Kafka + ksqlDB
A streaming stack pairing Apache Kafka's durable event log with ksqlDB's continuous SQL for transformations and materialized views. It makes event-driven processing accessible to SQL-fluent teams.
Kafka + ksqlDB
This stack handles real-time event streaming with Apache Kafka as the durable event backbone and ksqlDB as the SQL engine for processing those streams. Instead of writing low-level stream-processing code, developers express filters, joins, aggregations, and materialized views in SQL that runs continuously over Kafka topics. It lowers the barrier to building event-driven applications.
Components
- Apache Kafka: A distributed, append-only commit log that ingests and retains event streams with high throughput, durability, and replay. Topics partition data for parallelism.
- ksqlDB: A streaming database built on Kafka Streams. It runs continuous SQL queries to create derived streams and tables, supports stream-table joins, windowed aggregations, and pull queries against materialized state.
- Kafka Connect: Source and sink connectors move data between Kafka and external systems without custom code.

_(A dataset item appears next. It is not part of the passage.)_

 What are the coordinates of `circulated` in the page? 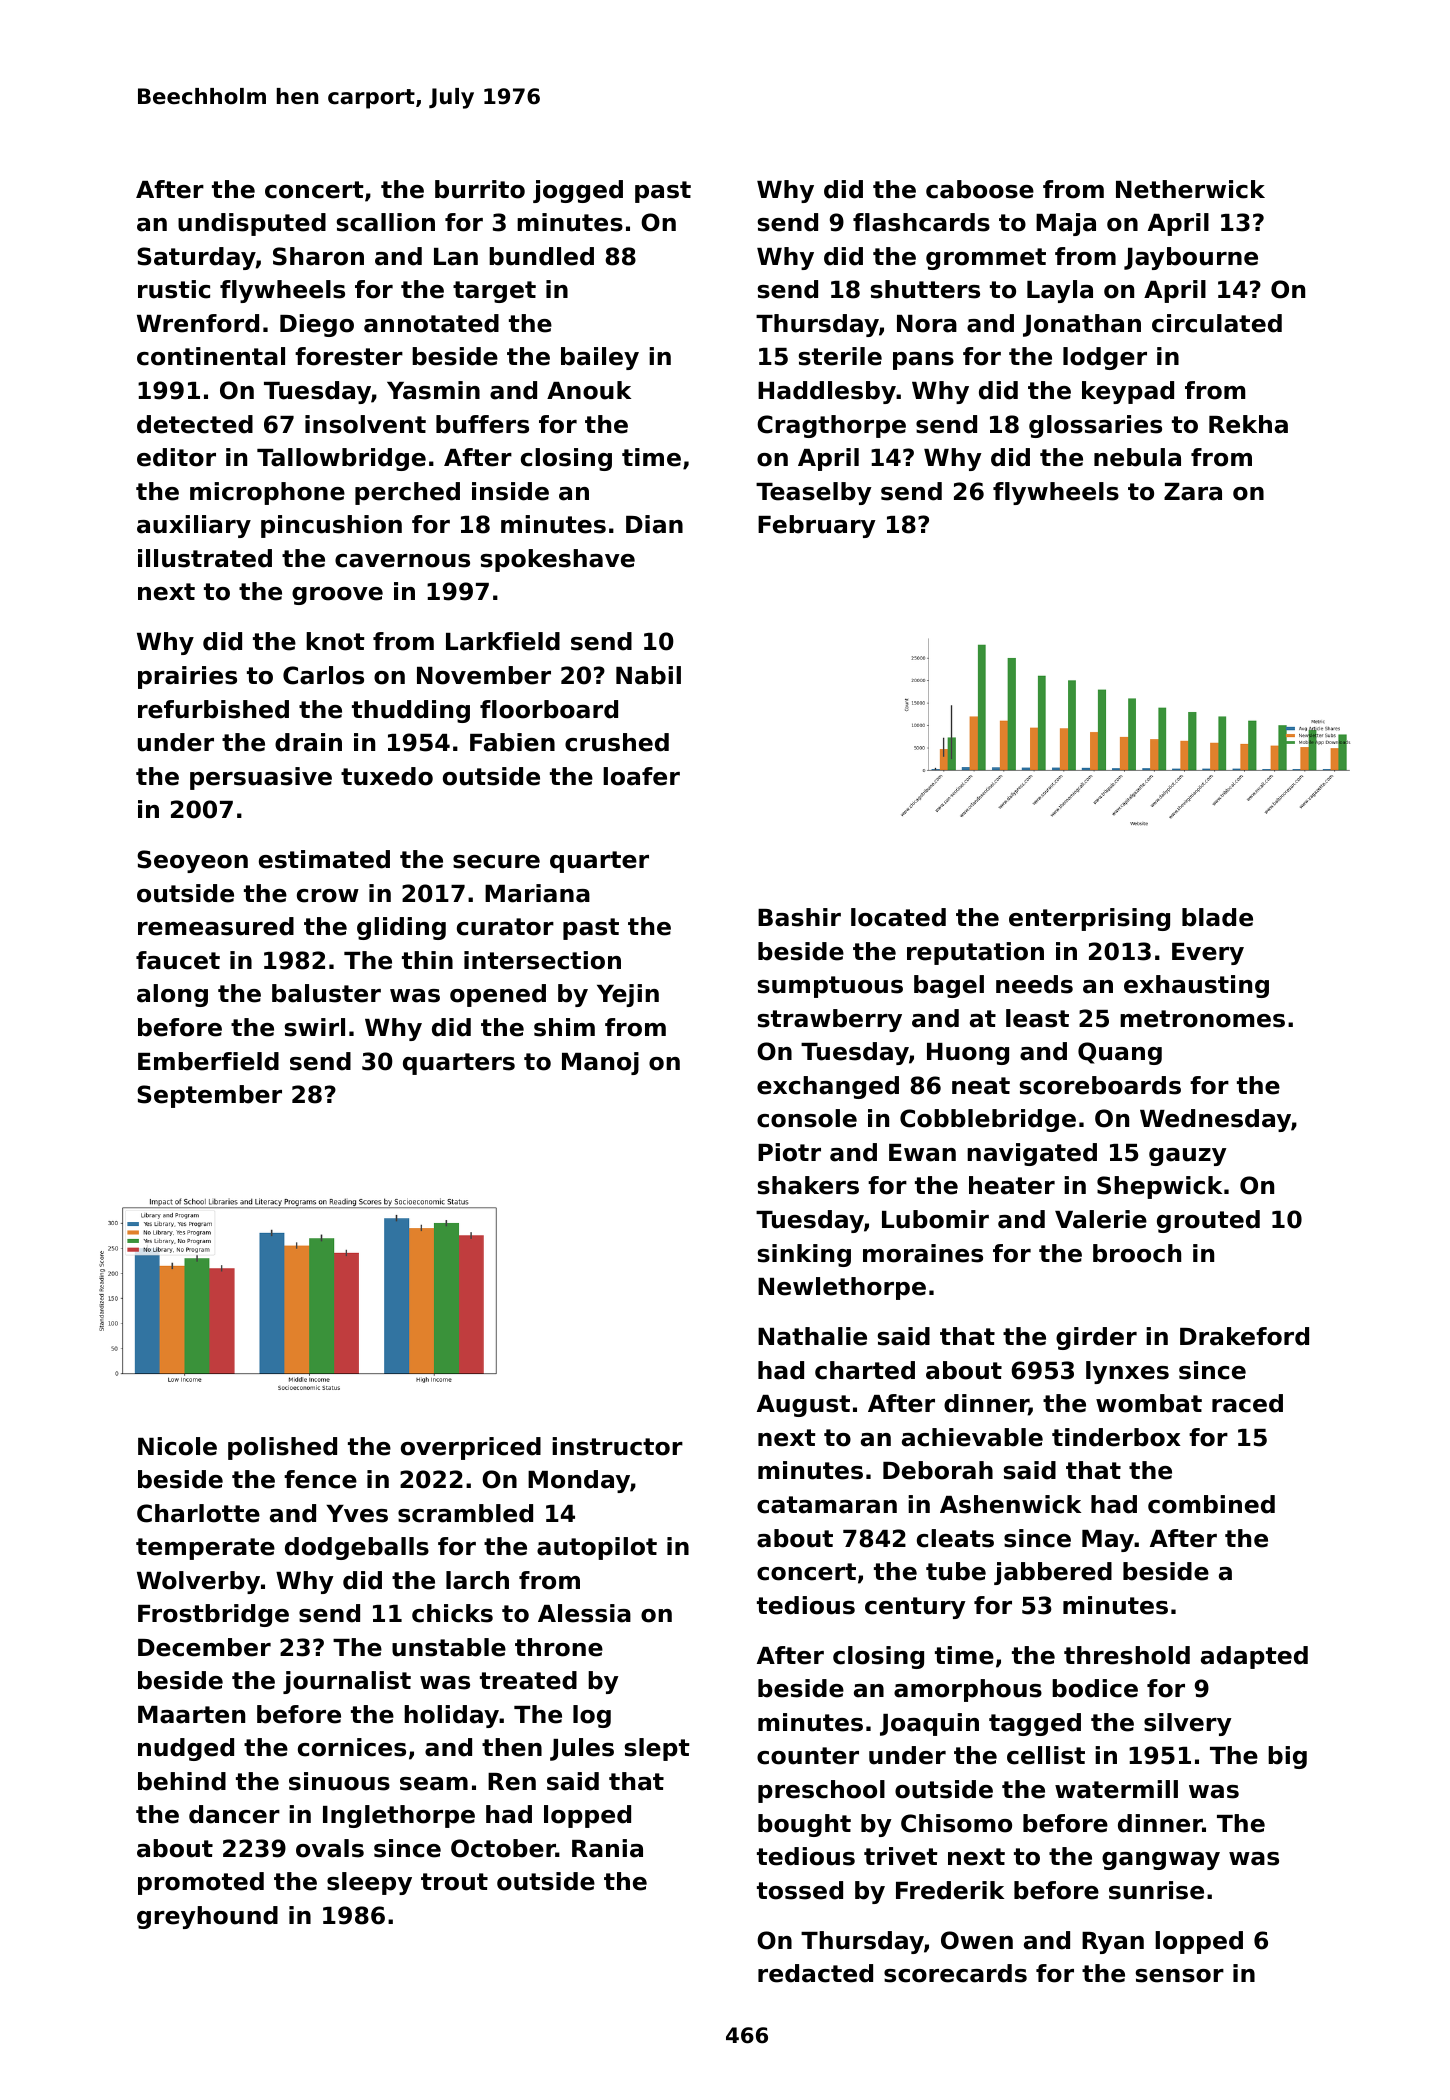 It's located at (1217, 323).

- Schema Registry: Manages Avro, Protobuf, or JSON schemas to keep producers and consumers compatible.
Strengths
- SQL accessibility. Teams build streaming logic without mastering a JVM stream-processing framework.
- Unified platform. Transport, processing, and queryable state live in one Kafka-centric ecosystem.
- Materialized views. ksqlDB maintains up-to-date aggregates that applications query directly.
- Replay and durability. Kafka retains events, enabling reprocessing and recovery.
Trade-offs
- Scaling complexity. Operating Kafka clusters, partitions, and ksqlDB state stores requires expertise.
- SQL limits. Complex logic eventually outgrows ksqlDB and pushes teams to Kafka Streams or Flink.
- State management. Large materialized state needs careful sizing and recovery planning.
- Ecosystem coupling. The pattern ties you closely to the Kafka ecosystem.
When to Use It
Use this stack for real-time pipelines, event-driven microservices, and live dashboards where SQL is the preferred interface and Kafka is already in place. It fits fraud detection, monitoring, and streaming ETL. For very complex event-time processing or exactly-once stateful jobs at scale, Apache Flink may be a better processing engine. For SQL-first streaming on Kafka, ksqlDB is a pragmatic choice.